Arrange the data from the start through the line containing "Click the Meta" as a two-column CSV with the headers request and answer. Give one row per request, put each field in quotation marks, and replace any line breaks with spaces.
--- Begin DATASET RECORDS ---
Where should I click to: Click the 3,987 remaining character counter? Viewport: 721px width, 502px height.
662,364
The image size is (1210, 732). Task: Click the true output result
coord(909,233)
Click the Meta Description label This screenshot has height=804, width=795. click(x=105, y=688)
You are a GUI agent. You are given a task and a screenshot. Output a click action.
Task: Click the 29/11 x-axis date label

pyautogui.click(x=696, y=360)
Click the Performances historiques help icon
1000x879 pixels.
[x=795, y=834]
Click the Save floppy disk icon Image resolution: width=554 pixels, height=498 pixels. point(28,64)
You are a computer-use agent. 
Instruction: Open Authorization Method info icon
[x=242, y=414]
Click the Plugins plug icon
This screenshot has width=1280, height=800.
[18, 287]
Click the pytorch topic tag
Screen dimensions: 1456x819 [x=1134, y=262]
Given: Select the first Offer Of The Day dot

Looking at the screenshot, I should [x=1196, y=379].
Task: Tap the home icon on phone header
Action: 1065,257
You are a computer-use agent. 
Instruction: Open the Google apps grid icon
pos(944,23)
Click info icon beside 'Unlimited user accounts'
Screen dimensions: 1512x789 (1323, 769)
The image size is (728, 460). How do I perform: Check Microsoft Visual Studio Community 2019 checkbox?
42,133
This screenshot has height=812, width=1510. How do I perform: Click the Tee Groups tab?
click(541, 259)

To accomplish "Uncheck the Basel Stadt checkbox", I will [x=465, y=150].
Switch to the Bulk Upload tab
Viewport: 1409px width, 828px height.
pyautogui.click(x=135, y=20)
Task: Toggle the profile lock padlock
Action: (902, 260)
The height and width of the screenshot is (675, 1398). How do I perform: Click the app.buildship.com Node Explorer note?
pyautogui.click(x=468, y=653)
--- End DATASET RECORDS ---
### RESPONSE
request,answer
"Where should I click to: Click the 3,987 remaining character counter? Viewport: 721px width, 502px height.","662,364"
"The image size is (1210, 732). Task: Click the true output result","coord(909,233)"
"Click the Meta Description label This screenshot has height=804, width=795.","click(x=105, y=688)"